# HP Laptop problem



## JDog1222 (Aug 19, 2010)

:help: My husband touched it AGAIN! Now, the screen is blank. The light next (to the left) of the Caps Lock and above the end button are blinking. I unplugged the computer and took the battery off. Then I restarted it and it worked for a short time and is doing it again. Anyone have any quick fix tips? It's probably an I.D.10.T moment I'm having (ID10T.....idiot) :grin:


----------



## rean (Nov 18, 2008)

Take the battery out, leave it out, plug in the computer and hold down your power button for a good 20 seconds or so. Then put your battery in and try starting it. Let us know what happens.


----------



## JDog1222 (Aug 19, 2010)

Same thing, now I can't get the screen to work at all. Should I try hooking up an external monitor to see it my screen went out. My old IMB laptop did that.


----------



## rean (Nov 18, 2008)

Can you hear whether the computer is running? What model is it? If it's running, you can try hooking an external monitor to it.


----------



## JDog1222 (Aug 19, 2010)

It starts running then quits, but the lights keep blinking. It's an HP TouchSmart PC, tx2-1274dx notebook. I tried the external monitor but that didn't work. Then again, I have not added any software to this laptop to run this monitor. But, I really don't know if would need to do that anyway.


----------



## Kung (Jan 19, 2004)

If I was a betting man I'd say the inverter board has gone bad; best way to determine that is if you can hook up an external monitor to it and get video WHILE the screen's kablooie.

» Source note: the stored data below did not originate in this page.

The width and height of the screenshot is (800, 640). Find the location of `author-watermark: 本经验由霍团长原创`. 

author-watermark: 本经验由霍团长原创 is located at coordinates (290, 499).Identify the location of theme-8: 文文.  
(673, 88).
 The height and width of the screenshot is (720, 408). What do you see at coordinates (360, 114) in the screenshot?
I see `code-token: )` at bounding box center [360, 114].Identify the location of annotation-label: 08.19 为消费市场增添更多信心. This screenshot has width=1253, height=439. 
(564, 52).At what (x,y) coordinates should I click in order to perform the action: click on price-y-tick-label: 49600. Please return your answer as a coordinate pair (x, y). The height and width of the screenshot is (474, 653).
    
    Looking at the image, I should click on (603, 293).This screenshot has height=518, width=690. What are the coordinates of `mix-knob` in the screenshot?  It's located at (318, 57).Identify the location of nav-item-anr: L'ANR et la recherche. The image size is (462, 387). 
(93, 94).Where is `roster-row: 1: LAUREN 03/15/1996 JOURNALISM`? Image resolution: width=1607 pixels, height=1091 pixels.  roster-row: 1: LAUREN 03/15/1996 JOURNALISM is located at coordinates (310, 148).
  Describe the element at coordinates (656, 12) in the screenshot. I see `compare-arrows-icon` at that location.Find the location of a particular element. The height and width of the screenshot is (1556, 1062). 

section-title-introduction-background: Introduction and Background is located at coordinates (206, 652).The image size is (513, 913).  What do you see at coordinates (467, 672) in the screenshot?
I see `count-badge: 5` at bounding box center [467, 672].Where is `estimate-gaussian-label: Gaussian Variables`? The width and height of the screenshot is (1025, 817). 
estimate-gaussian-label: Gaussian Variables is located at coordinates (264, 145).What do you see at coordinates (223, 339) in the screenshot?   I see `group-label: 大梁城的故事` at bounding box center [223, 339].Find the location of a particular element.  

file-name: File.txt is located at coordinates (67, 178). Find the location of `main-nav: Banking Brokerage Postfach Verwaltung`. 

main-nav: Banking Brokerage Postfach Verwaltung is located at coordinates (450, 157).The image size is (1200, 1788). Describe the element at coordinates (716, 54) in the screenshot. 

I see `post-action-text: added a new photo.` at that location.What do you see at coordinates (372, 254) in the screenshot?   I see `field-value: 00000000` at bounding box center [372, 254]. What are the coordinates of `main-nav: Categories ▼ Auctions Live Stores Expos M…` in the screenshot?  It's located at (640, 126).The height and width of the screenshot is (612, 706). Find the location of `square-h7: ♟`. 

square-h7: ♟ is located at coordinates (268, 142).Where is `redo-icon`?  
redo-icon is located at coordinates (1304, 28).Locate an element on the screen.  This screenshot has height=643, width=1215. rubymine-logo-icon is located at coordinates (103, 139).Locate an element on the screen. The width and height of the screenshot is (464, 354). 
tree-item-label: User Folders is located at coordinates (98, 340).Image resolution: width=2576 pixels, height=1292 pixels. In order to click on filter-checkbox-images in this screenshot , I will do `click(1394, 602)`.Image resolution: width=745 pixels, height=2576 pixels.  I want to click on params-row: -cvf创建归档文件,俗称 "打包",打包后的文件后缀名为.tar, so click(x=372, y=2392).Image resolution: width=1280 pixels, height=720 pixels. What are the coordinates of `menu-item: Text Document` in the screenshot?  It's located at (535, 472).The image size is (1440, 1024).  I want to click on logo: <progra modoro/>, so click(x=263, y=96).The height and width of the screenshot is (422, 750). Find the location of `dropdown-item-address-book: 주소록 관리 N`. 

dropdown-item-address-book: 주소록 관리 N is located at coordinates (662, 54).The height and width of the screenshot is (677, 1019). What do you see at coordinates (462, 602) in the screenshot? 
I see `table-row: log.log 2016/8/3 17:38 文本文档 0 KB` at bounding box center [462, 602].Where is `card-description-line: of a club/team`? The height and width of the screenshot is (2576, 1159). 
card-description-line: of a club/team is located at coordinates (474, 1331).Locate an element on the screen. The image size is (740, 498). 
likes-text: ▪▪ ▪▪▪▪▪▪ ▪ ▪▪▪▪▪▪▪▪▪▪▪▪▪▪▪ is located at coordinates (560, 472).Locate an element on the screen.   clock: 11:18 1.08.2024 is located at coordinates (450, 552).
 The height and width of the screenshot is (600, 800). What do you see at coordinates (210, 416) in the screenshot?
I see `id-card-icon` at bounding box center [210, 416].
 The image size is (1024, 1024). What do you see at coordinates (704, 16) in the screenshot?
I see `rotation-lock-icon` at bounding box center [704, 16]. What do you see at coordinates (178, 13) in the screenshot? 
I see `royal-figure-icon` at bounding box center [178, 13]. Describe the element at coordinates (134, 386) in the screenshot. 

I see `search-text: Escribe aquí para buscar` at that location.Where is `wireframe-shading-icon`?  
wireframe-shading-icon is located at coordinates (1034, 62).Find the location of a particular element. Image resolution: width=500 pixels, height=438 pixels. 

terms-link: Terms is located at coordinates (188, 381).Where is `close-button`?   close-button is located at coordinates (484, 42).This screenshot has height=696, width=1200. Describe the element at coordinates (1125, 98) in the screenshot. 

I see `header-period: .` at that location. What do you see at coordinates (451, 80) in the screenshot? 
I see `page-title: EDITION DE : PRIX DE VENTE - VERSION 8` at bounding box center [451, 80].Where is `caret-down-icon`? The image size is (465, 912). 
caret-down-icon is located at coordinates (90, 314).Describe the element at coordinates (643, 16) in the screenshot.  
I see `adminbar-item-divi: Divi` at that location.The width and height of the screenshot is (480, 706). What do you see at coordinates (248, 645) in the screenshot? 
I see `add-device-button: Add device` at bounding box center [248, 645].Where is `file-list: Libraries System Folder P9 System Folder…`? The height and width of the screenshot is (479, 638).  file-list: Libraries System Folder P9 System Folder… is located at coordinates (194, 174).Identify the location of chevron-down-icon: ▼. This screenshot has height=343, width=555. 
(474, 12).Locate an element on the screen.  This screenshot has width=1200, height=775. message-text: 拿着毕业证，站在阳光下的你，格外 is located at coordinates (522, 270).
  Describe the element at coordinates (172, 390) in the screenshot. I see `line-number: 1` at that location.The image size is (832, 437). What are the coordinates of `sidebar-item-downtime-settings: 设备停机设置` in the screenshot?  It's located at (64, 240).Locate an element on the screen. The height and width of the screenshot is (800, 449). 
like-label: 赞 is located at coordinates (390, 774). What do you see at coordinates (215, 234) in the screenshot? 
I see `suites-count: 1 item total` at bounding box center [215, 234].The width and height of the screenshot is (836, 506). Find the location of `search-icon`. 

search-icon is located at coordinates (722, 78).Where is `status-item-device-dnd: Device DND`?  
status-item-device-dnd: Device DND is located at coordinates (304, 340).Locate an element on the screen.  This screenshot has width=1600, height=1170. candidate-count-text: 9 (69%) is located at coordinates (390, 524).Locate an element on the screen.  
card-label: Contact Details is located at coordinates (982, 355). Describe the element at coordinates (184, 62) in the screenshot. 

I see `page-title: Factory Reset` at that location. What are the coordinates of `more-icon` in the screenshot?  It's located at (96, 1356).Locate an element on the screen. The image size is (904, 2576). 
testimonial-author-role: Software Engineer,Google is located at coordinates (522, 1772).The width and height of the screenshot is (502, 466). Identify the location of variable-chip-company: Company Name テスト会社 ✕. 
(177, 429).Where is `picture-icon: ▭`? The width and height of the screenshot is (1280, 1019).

Edited: Sorry, just saw you tried that. You did ensure that you hit the Fn key plus the video source, yes? It's usually the F8 button; has a square or two on it.


----------



## JDog1222 (Aug 19, 2010)

:umno:I did mention I have the ID10T factor when it come to computer stuff! I'll try that now! :kung:


----------



## JDog1222 (Aug 19, 2010)

OK tell me again, I plug in the external first, then turn on the computer and hit the fn key, that's all?


----------



## JDog1222 (Aug 19, 2010)

OK, I plugged in the external, turned on the computer and hit the fn key. I can hear the computer fan running. And, when you turn it on, the DVD/CD kicks on, you can even open and close the door to it. The hard drive think light never kicks on though. The lights just keep blinking on and off, on and off, on and off. I am leaning more toward hard drive, maybe. :grumble:Wouldn't you know it, just out of warranty:grit:! We leave it on 24/7, that's probably not good on it! Then again this good old desktop has ran non-stop for the last 6 or 7 years now.


----------



## JDog1222 (Aug 19, 2010)

I think Hp is getting it going. It's running for now. I will post what was wrong in a few! Thanks everyone


----------



## JDog1222 (Aug 19, 2010)

Don't leave your computer plugged in 24/7 with the battery in. Take the battery out and just use the power cord. I guess what happens is, after the battery is done charging it causes static to build on your mother board. BAD news when that happens!


----------



## JDog1222 (Aug 19, 2010)

OK, rean, you were on the right track. Doing what you said, is what I should do from now on, only let it set longer I guess. Static was the problem, and the computer is working fine now. :thumb: Hope this post helps someone in the future.


----------



## rean (Nov 18, 2008)

Glad it works, and hope it continues to do so!


----------